Cumulo, ministero dà torto a Inps: no al balzello ai professionisti

Roma, 23 marzo – Sul cumulo previdenziale, sembra chiudersi con una netta affermazione degli enti di previdenza dei professionisti il contenzioso con l’Inps relativo a quella che le stesse casse hanno subito polemicamente ribattezzato la “tassa Boeri”, ovvero l’addebito di un importo di 65,04 euro richiesto dall’Istituto nazionale della previdenza sociale per ogni pratica di cumulo, oltre al pagamento delle pratiche di totalizzazione, che sono state sempre gratuite.

“Pretese” alle quali le casse previdenziali professionali si erano subito opposte (cfr. RIFday del 20 marzo), ritenendole prive di fondamento: a seguito dell’estensione del cumulo alle casse professionali, lo Stato ha infatti riconosciuto all’Inps un maggior finanziamento che, a regime, raggiungerà l’importo di 89 milioni di euro all’anno, risorse finanziate con le tasse pagate da tutti i contribuenti italiani, compresi i professionisti e le loro casse.

“Imporre ai nostri iscritti un ulteriore balzello sarebbe costringerli a pagare lo stesso costo due volte” aveva osservato il presidente dell’Adepp Alberto Oliveti, ricordando che peraltro – per rispettare la legge – le casse dei professionisti  hanno accettato di accollarsi i maggiori costi pensionistici derivanti dal cumulo, senza ricevere alcun ristoro da parte dello Stato e senza nemmeno chiedere all’Inps il rimborso dei costi amministrativi che dovranno comunque sostenere per istruire le pratiche di pensione anche per le quote di competenza dell’istituto pubblico.

Da qui, nei giorni scorsi, la decisione delle casse professionali di forzare la mano, con la firma e l’invio delle convenzioni sul cumulo, nonostante  la procedura informatica per la gestione delle relative pratiche, annunciata per i primi di marzo, non sia stata ancora pubblicata dall’Inps, proprio per via dei 65 euro.

Ora, però, interviene un colpo di scena, del quale dà notizia un comunicato diffuso ieri dall’Adepp, la sigla che riunisce le casse previdenziali private. Da documenti acquisti dalla Cassa di previdenza dei commercialisti a seguito di una formale richiesta di accesso agli atti, è infatti emerso che già il 14 marzo il ministero aveva inviato all’Inps una risposta a firma del Capo di Gabinetto che non avallava la richiesta dei 65 euro.

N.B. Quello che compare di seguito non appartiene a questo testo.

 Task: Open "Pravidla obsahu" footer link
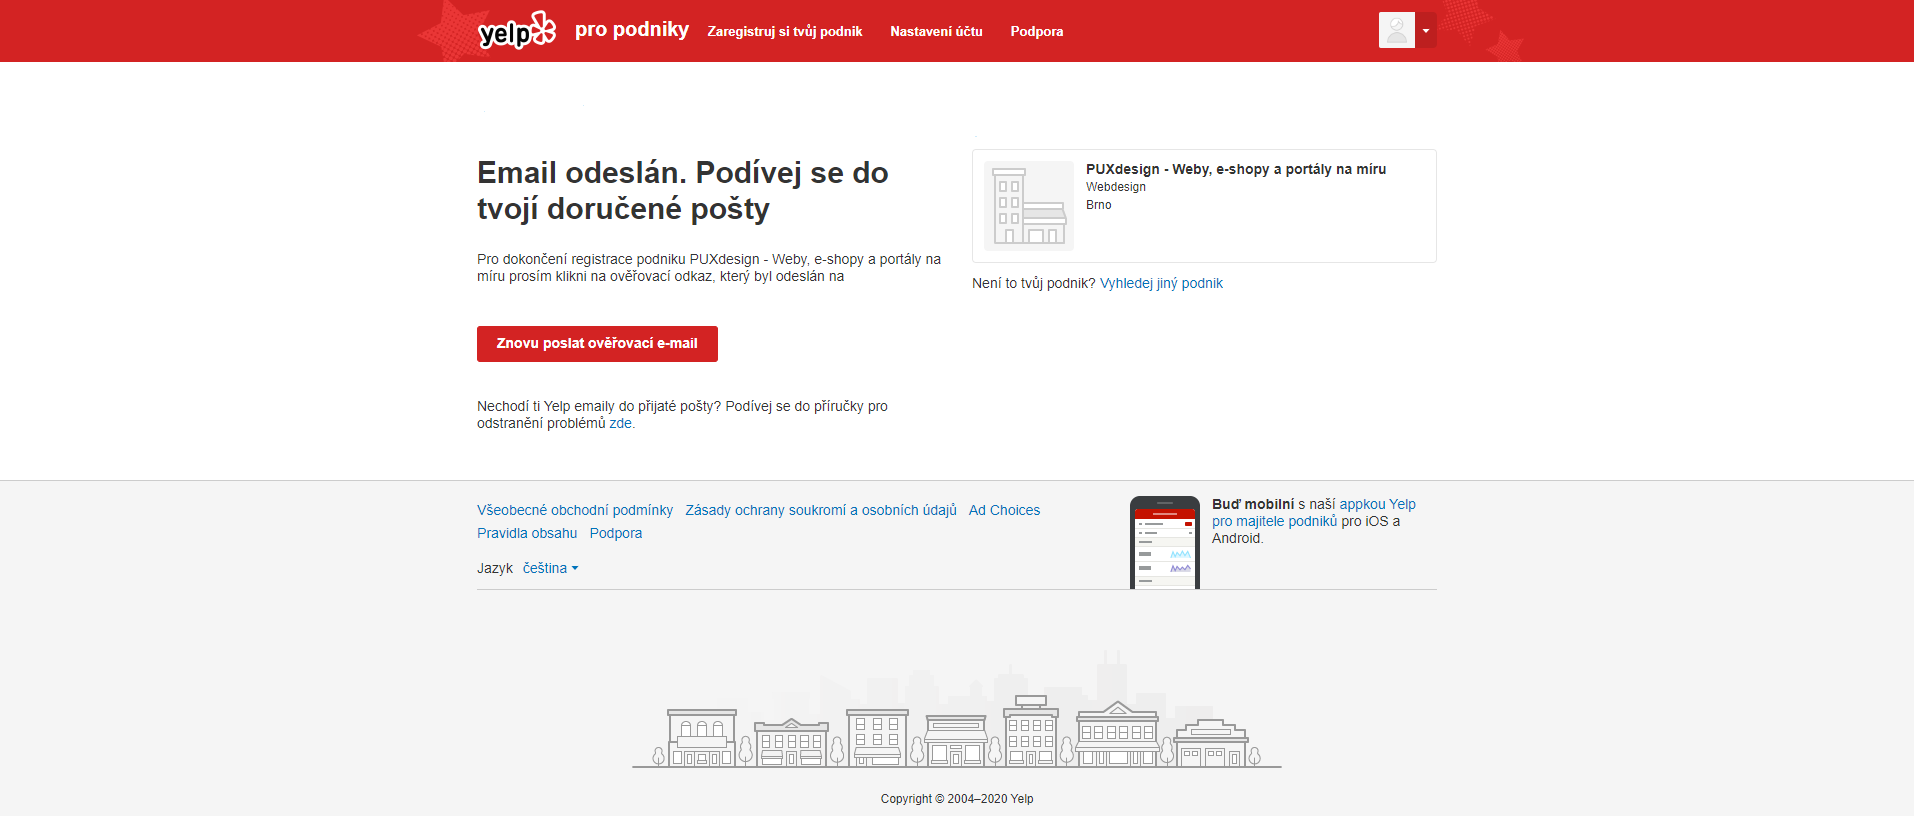click(527, 534)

Nel documento, che rimanda la convenzione alla valutazione dell’Inps e delle casse, viene richiamato e allegato il parere rilasciato dalla Direzione generale delle Politiche previdenziali del Ministero dove, dopo un’attenta disamina di contesto, viene espressamente dichiarato che a parere dello scrivente, non è possibile accondiscendere al sistema di compartecipazione agli oneri definiti con la convenzione trasmessa da Inps  e secondo le modalità ivi proposte, mentre appare ragionevole l’eventuale limitata partecipazione ai costi che sono stati, ad esempio, già individuati nel citato art.14 della convenzione deliberata dall’Inps nel 2007 ai fini della erogazione del trattamento pensionistico in totalizzazione”.

Un inequivocabile pollice verso, dunque, ancorché espresso con le contorsioni linguistiche del burocratese, che – si legge nel comunicato diffuso dall’associazione degli enti previdenziali privati, “conferma la correttezza del percorso intrapreso dall’Adepp”.

“Adesso che è anche acclarata la posizione del ministero” conclude il comunicato dell’Adepp “all’Inps non resta che controfirmare subito le convenzioni che le Casse di previdenza hanno già inviato lunedì scorso, assolvendo all’obbligo imposto dalla legge. I pensionati hanno aspettato già troppo”.